序章:私の魂の半分
空一面の曇天から、濃霧が立ち込めるほどの豪雨がケイオス市に降り注ぐ。雑居ビル群によって作られた路地裏をビニール傘を差した童女が歩いている。肩口で二つに結ばれた髪。雨に濡れたパステルグリーンのカンフー服に、ゆったりとしたズボン。一見すれば、道に迷った子どもだ。
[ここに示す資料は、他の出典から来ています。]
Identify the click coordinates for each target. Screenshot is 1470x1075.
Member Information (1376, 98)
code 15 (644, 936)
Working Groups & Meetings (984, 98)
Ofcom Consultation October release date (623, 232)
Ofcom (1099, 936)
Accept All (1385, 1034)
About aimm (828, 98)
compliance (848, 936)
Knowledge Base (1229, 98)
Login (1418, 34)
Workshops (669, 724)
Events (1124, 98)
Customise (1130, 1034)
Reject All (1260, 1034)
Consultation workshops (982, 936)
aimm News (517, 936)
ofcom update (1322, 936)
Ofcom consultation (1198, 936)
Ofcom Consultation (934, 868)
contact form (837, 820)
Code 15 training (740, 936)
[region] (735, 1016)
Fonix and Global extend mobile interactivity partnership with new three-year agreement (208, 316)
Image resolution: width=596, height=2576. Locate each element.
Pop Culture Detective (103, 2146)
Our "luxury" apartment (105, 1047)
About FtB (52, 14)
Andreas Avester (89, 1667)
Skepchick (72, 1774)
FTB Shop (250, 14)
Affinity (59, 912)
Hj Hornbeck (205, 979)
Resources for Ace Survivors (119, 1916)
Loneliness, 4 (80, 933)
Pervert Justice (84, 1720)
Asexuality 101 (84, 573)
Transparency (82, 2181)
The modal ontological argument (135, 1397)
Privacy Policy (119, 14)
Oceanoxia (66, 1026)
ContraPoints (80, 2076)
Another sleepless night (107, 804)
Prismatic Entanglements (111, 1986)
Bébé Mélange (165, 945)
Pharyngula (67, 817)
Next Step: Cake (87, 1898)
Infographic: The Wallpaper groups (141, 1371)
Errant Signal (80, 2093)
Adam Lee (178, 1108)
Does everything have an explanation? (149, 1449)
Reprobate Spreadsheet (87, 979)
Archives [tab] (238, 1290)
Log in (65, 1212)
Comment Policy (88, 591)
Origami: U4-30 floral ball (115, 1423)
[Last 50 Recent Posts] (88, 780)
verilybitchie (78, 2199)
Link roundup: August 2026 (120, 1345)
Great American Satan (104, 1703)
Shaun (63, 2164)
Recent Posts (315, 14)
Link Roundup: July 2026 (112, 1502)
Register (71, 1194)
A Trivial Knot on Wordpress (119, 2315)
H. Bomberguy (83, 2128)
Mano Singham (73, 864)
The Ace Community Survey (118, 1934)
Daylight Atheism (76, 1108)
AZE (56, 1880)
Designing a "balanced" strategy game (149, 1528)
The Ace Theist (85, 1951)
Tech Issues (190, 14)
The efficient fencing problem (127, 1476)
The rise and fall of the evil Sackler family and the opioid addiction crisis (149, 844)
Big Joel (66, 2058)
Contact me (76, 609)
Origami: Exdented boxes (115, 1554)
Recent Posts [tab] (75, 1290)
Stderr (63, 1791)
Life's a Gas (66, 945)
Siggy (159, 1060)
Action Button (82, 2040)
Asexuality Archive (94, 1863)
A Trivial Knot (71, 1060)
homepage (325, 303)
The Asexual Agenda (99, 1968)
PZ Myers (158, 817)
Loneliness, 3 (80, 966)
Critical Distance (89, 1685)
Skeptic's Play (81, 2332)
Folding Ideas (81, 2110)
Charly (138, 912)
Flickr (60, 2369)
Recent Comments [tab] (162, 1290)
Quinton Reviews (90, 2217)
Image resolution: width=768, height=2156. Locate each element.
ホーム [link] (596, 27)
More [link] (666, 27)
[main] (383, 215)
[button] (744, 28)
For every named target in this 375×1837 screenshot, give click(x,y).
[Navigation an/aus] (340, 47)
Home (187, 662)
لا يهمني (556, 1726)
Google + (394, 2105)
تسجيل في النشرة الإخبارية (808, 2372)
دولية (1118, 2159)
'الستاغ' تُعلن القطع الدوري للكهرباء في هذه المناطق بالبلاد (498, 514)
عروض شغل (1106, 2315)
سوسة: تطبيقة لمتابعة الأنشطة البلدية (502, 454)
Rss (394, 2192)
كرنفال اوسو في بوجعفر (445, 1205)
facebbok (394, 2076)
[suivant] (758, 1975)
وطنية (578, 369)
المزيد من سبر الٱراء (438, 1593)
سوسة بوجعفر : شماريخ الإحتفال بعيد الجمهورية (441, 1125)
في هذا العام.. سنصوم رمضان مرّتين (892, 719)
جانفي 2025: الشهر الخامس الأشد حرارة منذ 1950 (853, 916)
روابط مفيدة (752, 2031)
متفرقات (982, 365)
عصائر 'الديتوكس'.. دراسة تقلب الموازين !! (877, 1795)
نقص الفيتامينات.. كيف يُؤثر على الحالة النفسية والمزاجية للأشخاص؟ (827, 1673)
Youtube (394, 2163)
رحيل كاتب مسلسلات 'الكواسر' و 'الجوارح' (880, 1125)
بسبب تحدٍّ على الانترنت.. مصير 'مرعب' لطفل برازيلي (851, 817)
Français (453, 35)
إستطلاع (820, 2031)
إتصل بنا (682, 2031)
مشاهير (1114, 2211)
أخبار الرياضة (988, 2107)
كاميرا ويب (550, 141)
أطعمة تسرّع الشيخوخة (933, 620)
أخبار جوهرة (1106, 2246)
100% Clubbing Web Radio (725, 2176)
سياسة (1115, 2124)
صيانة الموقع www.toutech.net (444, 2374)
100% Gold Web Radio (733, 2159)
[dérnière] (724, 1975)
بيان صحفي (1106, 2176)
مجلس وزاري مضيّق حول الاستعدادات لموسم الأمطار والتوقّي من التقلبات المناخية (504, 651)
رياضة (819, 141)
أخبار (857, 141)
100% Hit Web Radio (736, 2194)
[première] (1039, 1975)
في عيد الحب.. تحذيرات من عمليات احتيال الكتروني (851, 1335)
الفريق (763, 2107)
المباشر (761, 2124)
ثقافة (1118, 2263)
だが、童女の爛々と光る大きな瞳は、忙しなく街路を眺めている。まるで初めて訪れた念願の地だというように。童女の足取りは軽い。
この街に来て一ヶ月。とうにここの悪辣さなど身に染みているはずなのに、童女は意にもかえしていない。
「さすがよのぉ。人の世はなんと猥雑で美しい」
路地裏には居るはずの孤児やホームレスの姿がない。雨だからだろう。童女のズボンのポッケにパンパンに入った飴玉は、行き先を探してやまない。
大量の室外機が温い空気を吐き出す一角。壁面に縦横無尽に這うパイプから雨滴が落ちる。その雫を目で追った先に、その少年はいた。
泥に汚れた銀の髪。少しこけた頬。纏っているのは肌に張り付いた薄青い病衣のみ。素足は少し黒くなっていた。年の頃は十五~六か。孤児にしては年を食っている。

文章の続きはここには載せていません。